Passage shown
Arsenal v Birmingham Thoughts

17/10/2010 by

For the second year running the weekend of my birthday featured a home match against Birmingham. As I made my way to the Emirates in an ever so slightly tender state, I hoped for a repeat of 2009/10′s result, a 3-1 victory with goals from van Persie, Diaby and Arshavin.

My fear however was that without Fabregas and post international break, Arsenal would struggle to break down a Birmingham side who would play 451 and come for a draw.

The first 30 minutes were very flat – the atmosphere was subdued with Birmingham fans making all of the noise. The ironic cheers when the Arsenal fans roused themselves to sing a chant said it all. Even the so-called singing section wasn’t up to much.

It didn’t help the action on the pitch was a bit lacklustre too. Plenty of possession for the home team but the forward line felt a little one paced while Diaby was his usual dallying self as the most forward of the midfield trio.

It took ‘two’ goals to liven things up; one disallowed for Arsenal and one against the run of play for Birmingham. From where we were sitting it was unclear why Squillaci’s header had been disallowed. Indeed it took me a good 30 seconds to realise, my brain not fully up to speed from the night before.

Twitter would tell me it was for offside but the decision was somewhat tight. Not long after a Birmingham player wasn’t closed down and hit a deep cross to the back post. There, 6’8″ Zigic lost Clichy and planted a bullet header back across goal. Fabianski needed a second to set himself and dive but it’s hard to blame him – it was a great header.

I was concerned at this stage given the lack of cutting edge thus far and the fact Birmingham are pretty solid defensively. The taunts from the away section were cutting. Something along the lines of “how shit must you be if we’re winning away” – indeed.

Thankfully things were soon evened up. Chamakh was played in and fouled by Scott Dann, at least it looked that way from where I was sitting at the opposite end of the stadium.

Problems and tasks
a - Answer these about the Arsenal v Birmingham match report, one answer per line:
(i) What was the score of the 2009/10 home match against Birmingham?
(ii) Whose header was disallowed?
(iii) Which Arsenal player did Zigic lose before his header?
b - Carry on the Arsenal v Birmingham match report from its final sentence.
The data after this match report comes from a separate source.

Data extract
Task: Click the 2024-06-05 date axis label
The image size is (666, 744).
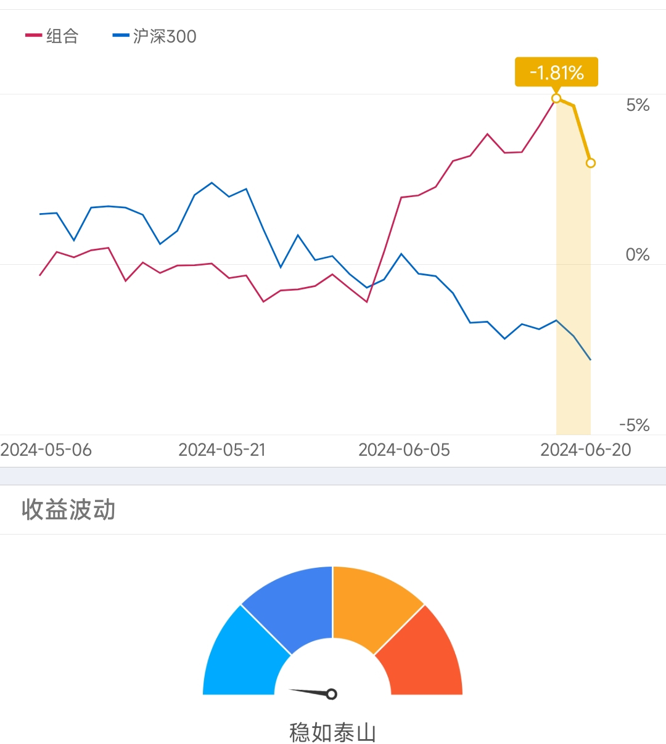Action: 404,450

Answers to the tasks
a -
(i) 3-1
(ii) Squillaci's
(iii) Clichy

b -
Replays I’d see later would suggest he was on his way down before contact was made but to be honest it looked worse in slow motion and we were the victims last season when Rooney did the same thing. Anyway, Nasri sent Foster the wrong way to make it 1-1 at HT.

The second half saw an immediate improvement. Chamakh, who was having an excellent game with plenty of intelligent runs and hold up play, was played in by Song and he rounded the keeper to slot home his fifth goal of the season.

Despite the lead there was still lack of chances being created from the improved running. This was mainly due to Diaby’s continual failure to release the ball early.

He didn’t have a bad game per se but you see the difference when someone like Cesc is playing in that position – he knows when to drive and run with the ball and when to play an early through ball instead. Time and time again Diaby would reach the box and not know what to do and the attack would break down.

Frustrating, but he was not entirely blameless – Arshavin had a very quiet game and offered little running off the ball and little creativity on it.

Bendtner came on and looked busy in his cameo – he will be a useful option in the coming weeks and months. Rosicky meanwhile had one or two decent efforts having replaced Arshavin. You just feel he needs a goal for his confidence, though it must be said his shooting is much more on target than at the start of the season.

The game started to fizzle out somewhat though there remained a slight tetchiness throughout with plenty of running arguments and niggly fouls. This culminated in Wilshere receiving a straight red card for a late foul on Zigic.

It was entirely unnecessary as it was by the halfway line near the touchline but let’s be honest it wasn’t that unexpected. He’s been flying into tackles all season long and it was only a matter of time before one was mis-timed and he was punished for it.

Though I didn’t see it, 7amkickoff informs me Wilshere had been on the receiving end from Zigic not long before so this was essentially retaliation. Wilshere still has that slight hot headedness about him and the sending off will no doubt teach him a few things. That aside he was one of the best players on the pitch yet again, constantly probing and keeping things ticking over.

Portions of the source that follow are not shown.